Records:
◆ ◆ ◆
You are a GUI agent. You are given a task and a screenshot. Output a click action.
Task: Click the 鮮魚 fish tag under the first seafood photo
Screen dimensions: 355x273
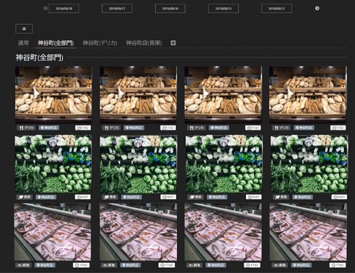coord(24,265)
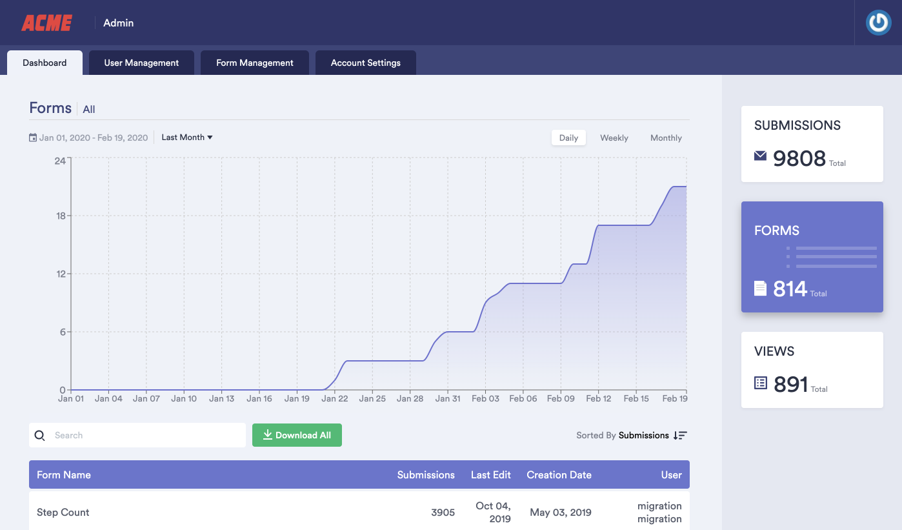Viewport: 902px width, 530px height.
Task: Open the User Management tab
Action: (x=141, y=63)

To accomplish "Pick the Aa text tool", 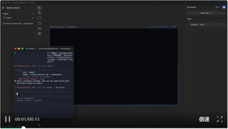I will pyautogui.click(x=39, y=29).
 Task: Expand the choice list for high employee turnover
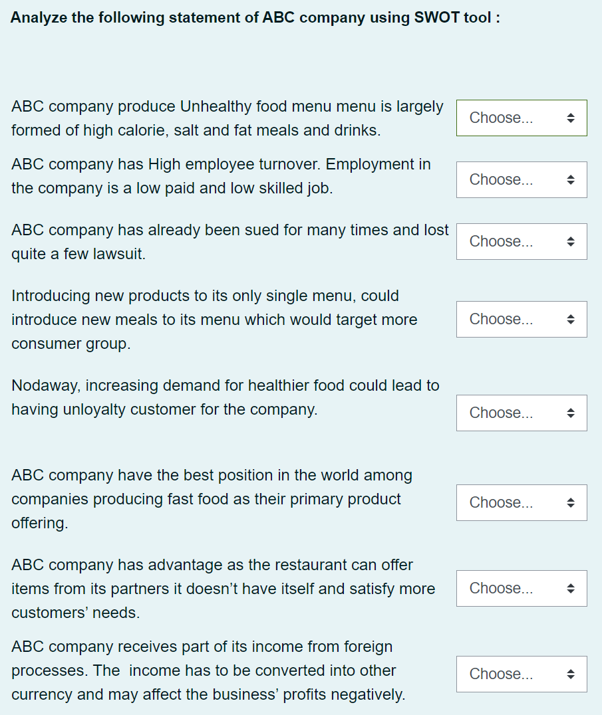521,180
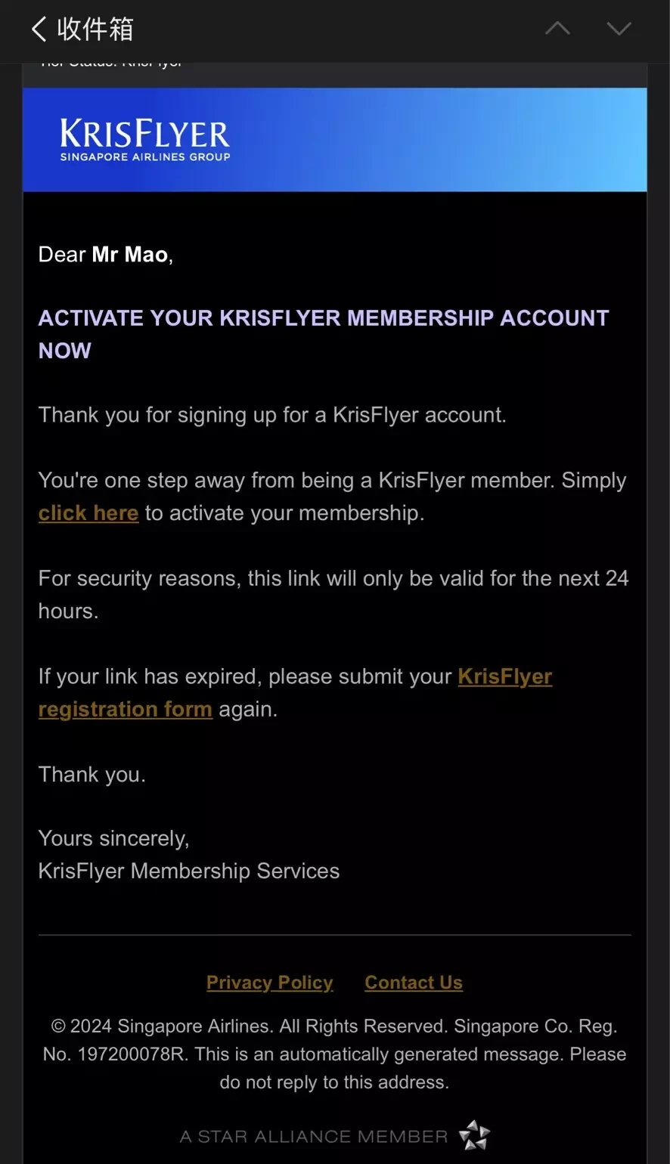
◆ ◆ ◆
What to produce:
A word-for-word repeat is expected of the lines from the one with "Task: Expand the" to the end of the data, both included; pictures are not part of it.

Solution for this task:
 Task: Expand the choice list for high employee turnover
521,180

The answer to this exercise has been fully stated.